Restore after DC removing fails with agent error `agent [HTTP 500] Failed to load new sstables`, Scylla 6.0 (tablets enabled)

mikliapko commented 1 week ago

Preconditions:

2 DCs cluster (2 nodes + 1 node);
1 keyspace + 1 table (20 rows);
manager configured;
backup created and table truncated.

Steps:

Run decommision of node from second DC;
Run restore operation: sctool restore -c 402eb19b-123f-4759-9fe3-12dba4cf6a02 --restore-tables --location s3:backup-bucket --snapshot-tag sm_20240620175913UTC
Check restore operation status

Actual result: The operation status is ERROR:

Cause not restored bundles [3gh5_1dyp_0wd4g2jf2xnbid1e2x 3gh5_1dyp_0wd4g215xa2kyrkjgp]: restore batch: call load and stream: giving up after 10 attempts: agent [HTTP 500] Failed to load new sstables: std::system_error (error system:22, bind: Invalid argument)

Details:

E       AssertionError: Restore task failed: Restore progress
E         Run: d2186686-2f2e-11ef-9a91-16ffdc5b4c17
E         Status: ERROR (restoring backed-up data)
E         Cause: not restored bundles [3gh5_1dyp_0wd4g2jf2xnbid1e2x 3gh5_1dyp_0wd4g215xa2kyrkjgp]: restore batch: call load and stream: giving up after 10 attempts: agent [HTTP 500] Failed to load new sstables: std::system_error (error system:22, bind: Invalid argument)
E         Start time: 20 Jun 24 17:59:21 UTC
E         End time: 20 Jun 24 18:04:44 UTC
E         Duration: 5m23s
E         Progress: 0%
E         Snapshot Tag: sm_20240620175913UTC
E         Keyspace
E         ks

Expected result: The operation status is DONE.

Environment:

Scylla manager build: https://downloads.scylladb.com/manager/relocatable/unstable/branch-3.3/2024-06-21T12:54:49Z/scylla-manager_3.2.7-0.20240516.bca79c502-SNAPSHOT_linux_x86_64.tar.gz
ScyllaDB: 6.0 with tablets enabled.

Additional info:

The test passed for Scylla 2023.1;
Logs attached;
DTest - manager_restore_tests.py::TestScyllaMgmtRestore::test_restore_after_remove_dc.

Michal-Leszczynski commented 1 week ago

@mikliapko I would say that this looks like a Scylla related error.
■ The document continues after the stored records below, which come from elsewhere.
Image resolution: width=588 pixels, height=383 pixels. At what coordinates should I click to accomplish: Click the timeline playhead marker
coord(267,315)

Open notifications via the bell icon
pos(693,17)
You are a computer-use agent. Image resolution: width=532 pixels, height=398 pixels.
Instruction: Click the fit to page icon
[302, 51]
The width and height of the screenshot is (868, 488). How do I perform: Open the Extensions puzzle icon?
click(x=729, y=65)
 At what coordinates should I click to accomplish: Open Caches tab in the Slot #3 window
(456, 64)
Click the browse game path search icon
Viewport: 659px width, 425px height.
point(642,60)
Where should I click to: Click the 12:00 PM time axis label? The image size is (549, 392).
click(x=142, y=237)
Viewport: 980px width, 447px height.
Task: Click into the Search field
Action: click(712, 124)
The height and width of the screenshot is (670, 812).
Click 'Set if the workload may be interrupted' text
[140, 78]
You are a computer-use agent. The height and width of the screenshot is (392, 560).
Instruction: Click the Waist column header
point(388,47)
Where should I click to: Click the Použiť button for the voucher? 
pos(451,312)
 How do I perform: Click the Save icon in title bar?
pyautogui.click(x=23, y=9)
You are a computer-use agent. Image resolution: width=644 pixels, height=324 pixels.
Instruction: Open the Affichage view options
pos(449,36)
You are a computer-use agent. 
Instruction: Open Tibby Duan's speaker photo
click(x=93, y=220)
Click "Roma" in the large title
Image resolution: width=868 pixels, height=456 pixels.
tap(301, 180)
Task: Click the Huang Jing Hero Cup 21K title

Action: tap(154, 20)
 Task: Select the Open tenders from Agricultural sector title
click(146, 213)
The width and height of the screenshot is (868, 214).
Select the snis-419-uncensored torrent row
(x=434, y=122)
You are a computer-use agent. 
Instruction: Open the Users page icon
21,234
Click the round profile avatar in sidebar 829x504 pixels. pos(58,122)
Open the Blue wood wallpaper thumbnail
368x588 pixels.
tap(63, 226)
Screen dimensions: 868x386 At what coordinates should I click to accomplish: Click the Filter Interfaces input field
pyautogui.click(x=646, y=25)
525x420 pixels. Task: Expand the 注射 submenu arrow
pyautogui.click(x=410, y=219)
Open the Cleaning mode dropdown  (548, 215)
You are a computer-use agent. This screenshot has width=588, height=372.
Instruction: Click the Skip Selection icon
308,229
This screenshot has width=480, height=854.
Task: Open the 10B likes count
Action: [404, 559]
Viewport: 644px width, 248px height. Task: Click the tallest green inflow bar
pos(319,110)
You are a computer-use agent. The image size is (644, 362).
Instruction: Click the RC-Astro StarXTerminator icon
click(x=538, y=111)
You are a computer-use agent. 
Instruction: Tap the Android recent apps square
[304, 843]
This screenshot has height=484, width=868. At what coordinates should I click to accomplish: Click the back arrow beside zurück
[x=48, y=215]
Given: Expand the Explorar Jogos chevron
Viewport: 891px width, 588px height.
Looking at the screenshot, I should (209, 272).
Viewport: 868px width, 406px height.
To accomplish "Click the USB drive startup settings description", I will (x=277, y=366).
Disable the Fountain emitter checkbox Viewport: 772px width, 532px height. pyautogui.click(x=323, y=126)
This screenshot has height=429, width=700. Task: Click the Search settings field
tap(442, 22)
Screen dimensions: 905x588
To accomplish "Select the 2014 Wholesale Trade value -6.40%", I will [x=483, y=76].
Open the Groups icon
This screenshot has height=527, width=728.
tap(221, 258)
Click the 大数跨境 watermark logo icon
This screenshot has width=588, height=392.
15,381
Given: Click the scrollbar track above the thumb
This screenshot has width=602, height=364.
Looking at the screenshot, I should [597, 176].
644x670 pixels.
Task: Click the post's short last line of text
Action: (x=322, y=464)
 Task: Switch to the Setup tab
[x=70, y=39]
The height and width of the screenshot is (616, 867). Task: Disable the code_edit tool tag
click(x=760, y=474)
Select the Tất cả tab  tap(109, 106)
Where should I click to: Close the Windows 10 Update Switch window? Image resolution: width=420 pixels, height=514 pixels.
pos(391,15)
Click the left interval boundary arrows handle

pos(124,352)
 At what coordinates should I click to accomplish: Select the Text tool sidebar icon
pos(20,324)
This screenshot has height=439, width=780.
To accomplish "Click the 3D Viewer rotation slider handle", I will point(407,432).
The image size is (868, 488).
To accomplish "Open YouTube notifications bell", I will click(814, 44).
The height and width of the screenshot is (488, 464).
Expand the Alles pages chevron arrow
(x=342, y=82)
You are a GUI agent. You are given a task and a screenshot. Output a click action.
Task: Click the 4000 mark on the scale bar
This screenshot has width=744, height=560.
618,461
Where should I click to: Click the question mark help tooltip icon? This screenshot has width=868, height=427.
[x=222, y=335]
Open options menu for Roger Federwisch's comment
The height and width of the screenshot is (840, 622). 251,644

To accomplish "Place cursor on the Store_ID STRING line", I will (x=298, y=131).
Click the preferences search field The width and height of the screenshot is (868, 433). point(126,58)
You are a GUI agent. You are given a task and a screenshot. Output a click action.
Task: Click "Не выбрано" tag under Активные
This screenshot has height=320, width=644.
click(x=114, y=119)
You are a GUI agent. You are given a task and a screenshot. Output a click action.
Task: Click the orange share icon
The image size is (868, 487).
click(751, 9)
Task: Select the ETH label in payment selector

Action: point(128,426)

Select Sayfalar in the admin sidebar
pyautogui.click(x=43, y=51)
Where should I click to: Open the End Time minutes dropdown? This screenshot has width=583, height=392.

When doing a restore, SM successfully downloads sstables to node 127.0.81.1, but calling load&stream on it with primary_replica_only results in the following error. There is a chance that this is expected with raft topology enabled, but I don't know for sure.

@kbr-scylla does Scylla 6.0 supports the scenario mentioned above?

kbr-scylla commented 1 week ago

@kbr-scylla does Scylla 6.0 supports the scenario mentioned above?

I don't know. Since it was supported before, then... probably yes?

Does this restore task do something with schema, or only restores data (assuming that the necessary keyspace/tables are already created)?

If it's only for data (since you mentioned load&stream) -- then my primary suspect here would be tablets, because tablets significantly change how data is replicated across the cluster. You mentioned tablets are enabled -- I assume that keyspace you're trying to restore into has tablets enabled?

If answer for all is yes -- I would direct the question to people dealing with load&stream and/or with tablets.

git blame sstables_loader.cc points to @xemul @raphaelsc @bhalevy

kbr-scylla commented 1 week ago

node2 logs show:

WARN  2024-06-21 13:02:10,008 [shard 1:strm] sstables_loader - load_and_stream: ops_uuid=4661748c-4ba8-46ac-9e50-201a51e18be0, ks=ks, table=cf1, send_phase, err=std::system_error (error system:22, bind: Invalid argument)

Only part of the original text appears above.